On the happily commercial side the paddling duo would likely have turned ‘bout fairly soon to retreat with car-topped canoe to a more familiar environ where Wi-Fi wiffles the air and outdoor seating suffices for nature while enjoying one’s pretentious coffee or local brew made with barley and malt from wherever that’s grown (not here at all) though the hops stand a chance of local origin and the water safe and sound from municipal supply. It’s the varnish that catches the eye, isn’t it? Your outdoor experience might be a flop, but there is the hearty satisfaction from topping off with a Woodsman’s Latte or Voyageur’s Pilsner things that in effect are on a par with offering a Chinese Hamburger or Kosher Ham and Swiss. Appearance is varnish. Contents and foundation are often darker and lack shine.
At least one person has lately told me I could say nicer things and be more positive. I do think I say things nicely enough. Perhaps if given a formula for nice I’d do better. As for being positive what’s wrong with being positive there’s little we can’t or shouldn’t examine with a critical eye? If people are discomfited by something, especially words, they can rise to the occasion. If I were to hold back or “protect” them from some assumed offense or irritation I’d be belittling them as incompetent and incapable of dealing with an ordinary bump. As much injury can be done by being obsequiously kind as might come of acting unnecessarily blunt. In my outfitter days I regularly had people wave off the life jackets. “We don’t need them. We all swim.” Ah what a wonderful opportunity for ass-kiss agreement that was! But I was not in that business to be loved or fawn over customers. Can you see it? I never could. Exercise of authority is not bossiness or priority. It is giving authoritative instruction. “Life jackets are part of the canoe rental, and you will take them. I also advise you have them in the canoe at all times you’re afloat.” I’d get an unhappy look of “Who are you to tell us what to do?” Who was not me. “It’s State regulation and I abide by it.” They took the life jackets or they could rent from someone else. Whether the life jackets were used as instructed was beyond my control, but I made damn well sure they had them. Agreeing, varnishing, and prettifying are not without concern depending, of course, on what’s being varnished over and gussied up.
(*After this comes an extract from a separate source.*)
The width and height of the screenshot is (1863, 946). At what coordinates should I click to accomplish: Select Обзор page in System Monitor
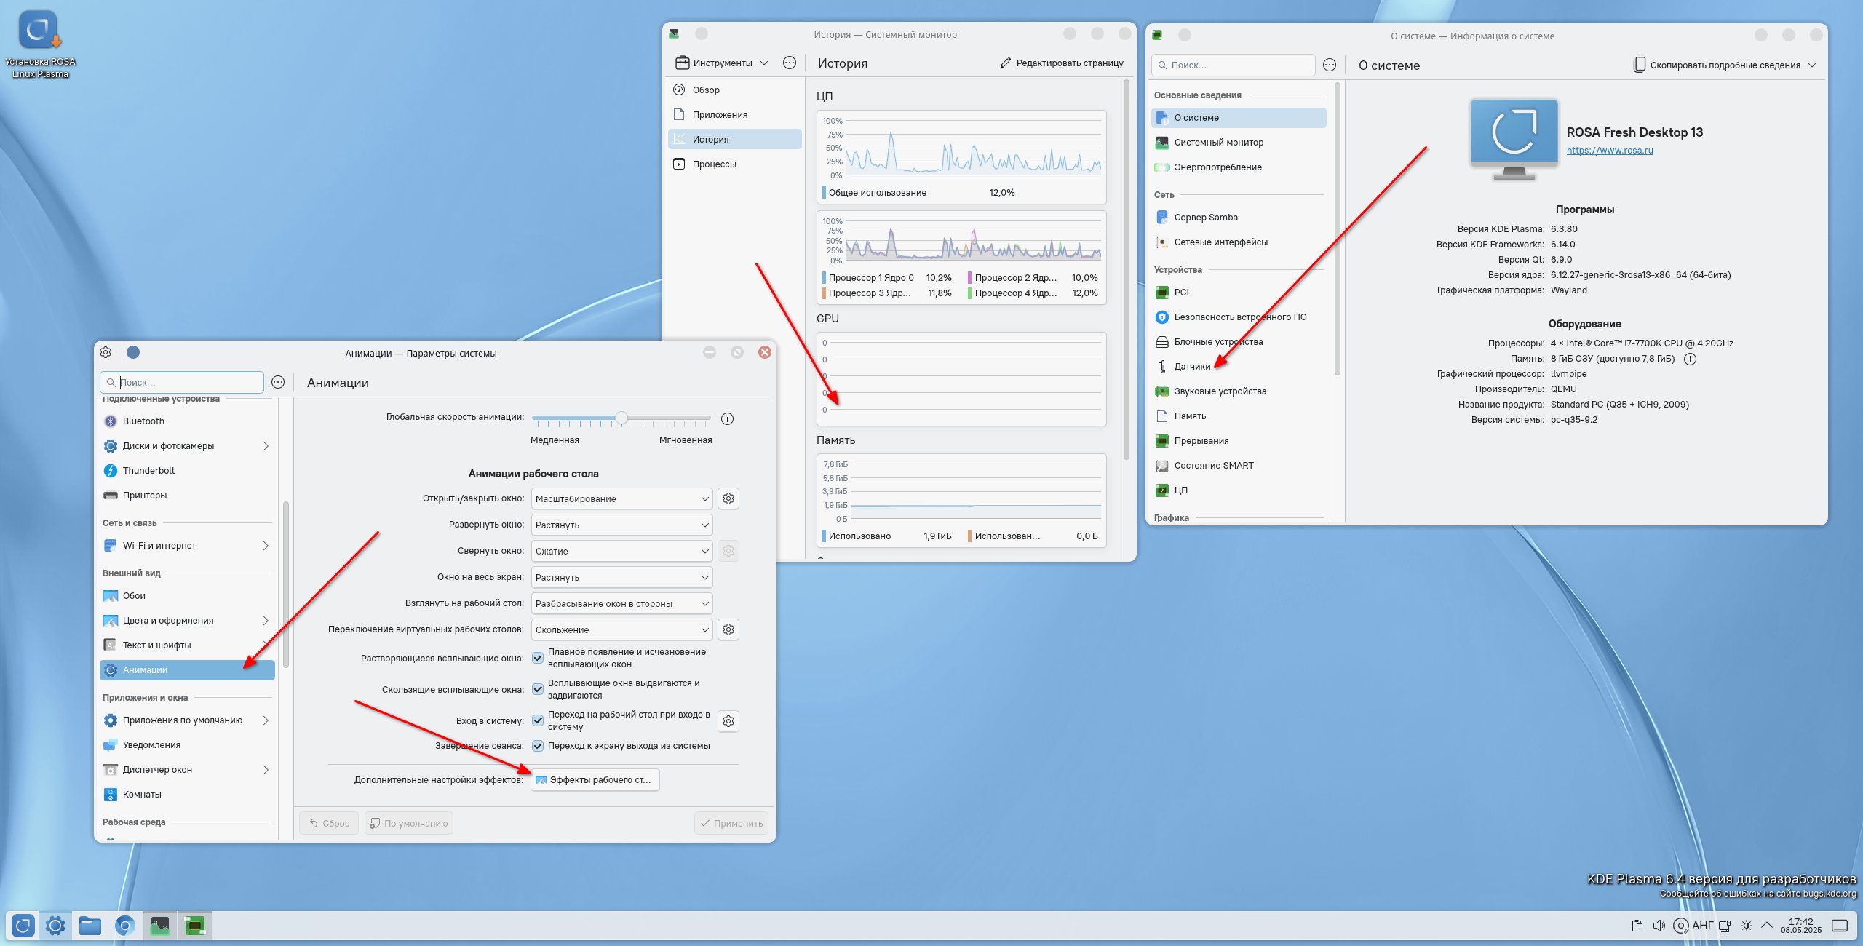pos(705,90)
Things come from scraping off or ignoring the varnish applied all round us. I suspect this contributes to one of the habits people say they find most annoying. That is the mental jump from a predictable this to an unexpected that. Each of us has a viewpoint (non-universal) which suits us and some number of others. Attempts assuming viewpoint is general or universal are to be avoided. Take the baloney that all religion is fundamentally the same. Sounds nice, simple, and shiny, rather like varnish isn’t it? Investigation shows otherwise. Calvinism and Buddhism are not the same. Your inquiry would also reveal that some beliefs are highly rule bound while others are much less so. The difference between a regulatory religion and a moral ethical system is apt to be huge. Yet with slathers of varnish to make all look glossy rosy we paint images of what aint as if it was. Here’s your Chinese Burger direct from Iowa beef and Midwest wheat. Content counts more than imaginative labeling.
If all religious type belief was similar than rule bound and parable driven systems would come out about the same wouldn’t they? But they don’t do they? Followers (even the so-so ones) of strict rule systems don’t have much leeway over, if nothing else, agreeing to the supposed absolute or divine justice of rule that drives or commands followers to act. A parable and metaphor system isn’t near so absolute. If it was (I’ll use Christianity as a handy example) then we’d expect to see followers actively involved in blood and flesh human sacrifice. But cannibal and vampirism as rather rare in those groups shows a different appreciation for the idea of communion expressed as a form of human interaction on a symbolic level as well as within a congregation. The opposite of varnish being muck and derision, that, too, needs often be scraped away to see what’s there.